SHE’EHAYAH

23/01/2016 - 24/01/2016

SHE’EHAYAH
sabato 23 gennaio 2016 ore 21.00 

domenica 24 gennaio 2016 ore 17.00 (DANZA)


messa in scena di Daniele Ziglioli – danzatori Loretta D’Antuono, Daniele Ziglioli

produzione ZED(K) KONTEMPORARY LINE 

She’ehayah, in ebraico, vuol dire “irrompere”, “sfondare”, fare il vuoto dinnanzi a sé. She’ehayah appartiene a quei “personaggi” che hanno una notevole energia Yod (nasce dal geroglifico del’attenzione, della mano che indica e dello sguardo che obbedisce). La stabilità dentro di loro si esaspera e sentono la necessità di mandare tutto all’aria.
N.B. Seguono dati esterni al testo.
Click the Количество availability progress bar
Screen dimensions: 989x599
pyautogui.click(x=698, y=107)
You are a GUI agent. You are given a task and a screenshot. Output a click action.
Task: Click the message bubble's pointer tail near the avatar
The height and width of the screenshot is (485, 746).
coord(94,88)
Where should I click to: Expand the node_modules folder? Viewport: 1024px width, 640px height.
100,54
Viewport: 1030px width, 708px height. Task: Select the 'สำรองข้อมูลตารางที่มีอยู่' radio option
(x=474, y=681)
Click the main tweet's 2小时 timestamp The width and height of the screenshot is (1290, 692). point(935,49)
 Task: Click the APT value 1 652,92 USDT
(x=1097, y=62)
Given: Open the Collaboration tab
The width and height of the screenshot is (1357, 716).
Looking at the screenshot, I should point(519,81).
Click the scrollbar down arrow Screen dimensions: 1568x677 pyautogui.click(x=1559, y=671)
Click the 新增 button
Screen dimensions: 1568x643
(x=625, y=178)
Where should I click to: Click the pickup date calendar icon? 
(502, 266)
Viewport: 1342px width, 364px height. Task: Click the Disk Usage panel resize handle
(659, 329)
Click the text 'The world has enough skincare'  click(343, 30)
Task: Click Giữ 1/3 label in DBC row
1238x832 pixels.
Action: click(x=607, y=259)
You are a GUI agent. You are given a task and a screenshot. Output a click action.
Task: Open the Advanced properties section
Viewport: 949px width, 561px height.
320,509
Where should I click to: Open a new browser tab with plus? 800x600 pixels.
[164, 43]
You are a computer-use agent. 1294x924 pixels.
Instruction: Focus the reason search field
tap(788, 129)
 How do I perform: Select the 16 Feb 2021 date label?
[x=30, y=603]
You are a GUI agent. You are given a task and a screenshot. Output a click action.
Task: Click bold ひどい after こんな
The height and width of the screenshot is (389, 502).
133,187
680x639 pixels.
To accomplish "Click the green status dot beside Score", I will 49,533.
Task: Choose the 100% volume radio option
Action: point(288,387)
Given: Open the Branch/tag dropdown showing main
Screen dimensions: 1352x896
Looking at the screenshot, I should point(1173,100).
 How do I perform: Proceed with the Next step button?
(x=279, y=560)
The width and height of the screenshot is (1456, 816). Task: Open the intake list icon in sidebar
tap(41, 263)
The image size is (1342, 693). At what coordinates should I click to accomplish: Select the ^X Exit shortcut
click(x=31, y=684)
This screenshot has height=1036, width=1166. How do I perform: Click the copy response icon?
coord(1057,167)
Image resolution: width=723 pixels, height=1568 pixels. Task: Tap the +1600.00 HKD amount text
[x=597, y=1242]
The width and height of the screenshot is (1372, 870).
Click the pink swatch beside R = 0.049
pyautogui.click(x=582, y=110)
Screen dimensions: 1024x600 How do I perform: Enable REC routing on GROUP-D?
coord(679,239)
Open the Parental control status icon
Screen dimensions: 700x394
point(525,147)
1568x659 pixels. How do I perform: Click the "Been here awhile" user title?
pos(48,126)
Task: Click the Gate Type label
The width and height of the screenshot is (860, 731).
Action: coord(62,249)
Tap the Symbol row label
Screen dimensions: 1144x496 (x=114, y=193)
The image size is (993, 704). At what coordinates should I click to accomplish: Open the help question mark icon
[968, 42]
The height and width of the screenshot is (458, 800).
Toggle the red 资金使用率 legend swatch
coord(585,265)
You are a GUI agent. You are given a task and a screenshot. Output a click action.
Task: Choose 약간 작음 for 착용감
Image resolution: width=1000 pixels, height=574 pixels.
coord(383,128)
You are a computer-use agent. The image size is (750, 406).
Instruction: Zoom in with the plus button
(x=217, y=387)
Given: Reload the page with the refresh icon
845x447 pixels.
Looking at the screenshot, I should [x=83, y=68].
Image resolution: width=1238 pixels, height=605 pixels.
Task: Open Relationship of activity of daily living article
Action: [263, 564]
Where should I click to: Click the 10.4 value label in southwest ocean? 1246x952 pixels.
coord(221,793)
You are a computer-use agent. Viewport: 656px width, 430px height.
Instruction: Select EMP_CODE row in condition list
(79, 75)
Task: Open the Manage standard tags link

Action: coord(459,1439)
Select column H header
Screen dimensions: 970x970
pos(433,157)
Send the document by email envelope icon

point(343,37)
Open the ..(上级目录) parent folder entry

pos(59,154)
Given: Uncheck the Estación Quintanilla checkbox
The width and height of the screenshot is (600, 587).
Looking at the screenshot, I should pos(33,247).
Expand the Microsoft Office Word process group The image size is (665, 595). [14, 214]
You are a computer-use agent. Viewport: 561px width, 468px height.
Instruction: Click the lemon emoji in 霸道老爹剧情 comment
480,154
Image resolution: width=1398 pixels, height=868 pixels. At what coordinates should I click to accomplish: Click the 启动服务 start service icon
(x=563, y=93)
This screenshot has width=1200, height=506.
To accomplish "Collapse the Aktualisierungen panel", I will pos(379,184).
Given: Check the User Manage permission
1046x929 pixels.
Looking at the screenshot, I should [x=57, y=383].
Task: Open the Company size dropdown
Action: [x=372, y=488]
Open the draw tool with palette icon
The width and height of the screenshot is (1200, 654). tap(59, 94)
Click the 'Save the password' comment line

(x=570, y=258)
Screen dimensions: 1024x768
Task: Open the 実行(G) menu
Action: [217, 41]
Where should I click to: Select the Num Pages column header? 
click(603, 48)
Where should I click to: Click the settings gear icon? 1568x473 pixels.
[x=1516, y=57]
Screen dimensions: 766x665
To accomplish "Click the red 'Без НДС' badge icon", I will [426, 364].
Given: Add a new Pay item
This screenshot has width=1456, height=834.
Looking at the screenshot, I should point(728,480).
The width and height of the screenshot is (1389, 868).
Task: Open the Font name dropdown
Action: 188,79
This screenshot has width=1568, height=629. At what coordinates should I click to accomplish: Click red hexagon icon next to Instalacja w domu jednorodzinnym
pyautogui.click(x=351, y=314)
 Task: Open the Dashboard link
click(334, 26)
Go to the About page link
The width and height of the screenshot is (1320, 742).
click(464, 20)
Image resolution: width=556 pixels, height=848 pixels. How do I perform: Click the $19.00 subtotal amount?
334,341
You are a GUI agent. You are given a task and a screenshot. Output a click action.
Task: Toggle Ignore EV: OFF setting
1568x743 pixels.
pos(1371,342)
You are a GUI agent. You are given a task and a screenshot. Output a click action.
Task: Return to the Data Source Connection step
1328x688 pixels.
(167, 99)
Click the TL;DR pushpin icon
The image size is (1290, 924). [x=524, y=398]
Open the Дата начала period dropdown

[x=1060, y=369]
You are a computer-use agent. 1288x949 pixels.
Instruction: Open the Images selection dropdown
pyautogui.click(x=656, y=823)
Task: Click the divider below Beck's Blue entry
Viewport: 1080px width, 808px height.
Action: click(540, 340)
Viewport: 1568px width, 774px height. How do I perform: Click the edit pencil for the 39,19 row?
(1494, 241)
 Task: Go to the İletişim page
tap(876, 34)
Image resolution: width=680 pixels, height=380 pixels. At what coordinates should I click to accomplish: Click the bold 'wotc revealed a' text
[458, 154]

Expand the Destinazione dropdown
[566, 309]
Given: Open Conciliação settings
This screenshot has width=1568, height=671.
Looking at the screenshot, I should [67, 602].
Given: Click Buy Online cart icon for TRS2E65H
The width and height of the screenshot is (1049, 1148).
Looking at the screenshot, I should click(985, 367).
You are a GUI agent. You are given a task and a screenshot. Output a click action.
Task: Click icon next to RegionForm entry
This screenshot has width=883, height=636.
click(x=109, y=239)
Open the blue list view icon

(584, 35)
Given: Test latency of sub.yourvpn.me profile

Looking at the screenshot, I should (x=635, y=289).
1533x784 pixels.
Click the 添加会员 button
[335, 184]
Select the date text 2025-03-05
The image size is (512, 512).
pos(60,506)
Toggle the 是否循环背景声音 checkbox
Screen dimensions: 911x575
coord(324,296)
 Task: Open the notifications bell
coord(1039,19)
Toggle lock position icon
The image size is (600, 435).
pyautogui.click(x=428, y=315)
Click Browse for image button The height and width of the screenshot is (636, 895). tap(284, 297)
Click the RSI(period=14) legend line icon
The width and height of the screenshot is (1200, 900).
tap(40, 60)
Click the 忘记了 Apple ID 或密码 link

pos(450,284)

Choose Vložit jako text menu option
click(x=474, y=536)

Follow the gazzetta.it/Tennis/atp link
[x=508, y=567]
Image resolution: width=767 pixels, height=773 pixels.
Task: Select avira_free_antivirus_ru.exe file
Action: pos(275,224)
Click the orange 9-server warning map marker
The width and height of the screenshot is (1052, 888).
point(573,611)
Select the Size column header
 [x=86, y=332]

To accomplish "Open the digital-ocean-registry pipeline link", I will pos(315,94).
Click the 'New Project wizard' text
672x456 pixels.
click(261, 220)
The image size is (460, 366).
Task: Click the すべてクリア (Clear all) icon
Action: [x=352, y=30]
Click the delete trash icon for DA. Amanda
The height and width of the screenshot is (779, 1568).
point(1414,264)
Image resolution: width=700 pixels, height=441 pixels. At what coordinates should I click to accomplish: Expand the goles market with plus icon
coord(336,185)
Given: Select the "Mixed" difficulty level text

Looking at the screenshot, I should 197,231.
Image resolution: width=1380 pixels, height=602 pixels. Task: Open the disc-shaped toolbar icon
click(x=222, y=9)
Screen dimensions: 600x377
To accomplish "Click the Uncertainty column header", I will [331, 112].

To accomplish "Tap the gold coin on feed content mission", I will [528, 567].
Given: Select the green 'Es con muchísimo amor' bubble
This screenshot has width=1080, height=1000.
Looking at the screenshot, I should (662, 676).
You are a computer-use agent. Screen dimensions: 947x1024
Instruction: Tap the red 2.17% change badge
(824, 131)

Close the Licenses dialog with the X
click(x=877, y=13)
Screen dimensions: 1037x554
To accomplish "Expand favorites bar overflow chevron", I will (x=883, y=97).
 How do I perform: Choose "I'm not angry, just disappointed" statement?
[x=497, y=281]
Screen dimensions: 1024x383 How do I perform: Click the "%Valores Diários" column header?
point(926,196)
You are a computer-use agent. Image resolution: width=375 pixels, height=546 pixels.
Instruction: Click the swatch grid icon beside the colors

In quei momenti la loro voglia di radere al suolo diventa più forte di qualsiasi attaccamento. I protetti di questa denominazione hanno inclinazioni talmente speciali, da non riuscire a comprendere essi stessi. Sanno soltanto di non trovarsi a loro agio nei legami di cui il resto del mondo si accontenta. Possono provare le gioie e i tormenti della passione, ma sono nati così ed è inutile ridimensionare e razionalizzare questo loro aspetto paradossale.
 

FINGER

coreografia Chiara Olivieri – danzatori Carlotta Graffigna, Pietro Mattioli, Chiara Olivieri

pittore Pietro Mattioli – produzione COD danza

Il cattivo pensiero è il linguaggio che si radica nell’ostilità. Il giudizio è la manifestazione del nostro mal-essere, che ci distoglie dal nostro ben pensare e ci consegna alla corruzione e al tradimento. Siamo spesso chiamati ad essere vittime o carnefici del giudizio altrui, nel peggiore dei casi anche giudici distorti di noi stessi. L’ostilità esclude, separa, disumanizza, alimentando sub-dolamente il potere dell’ego. Il giudizio è il linguaggio-pensiero virale che infetta la nostra umanità, che inquina le nostre menti, perchè distrugge per sempre la nostra innata capacità di essere fluidi.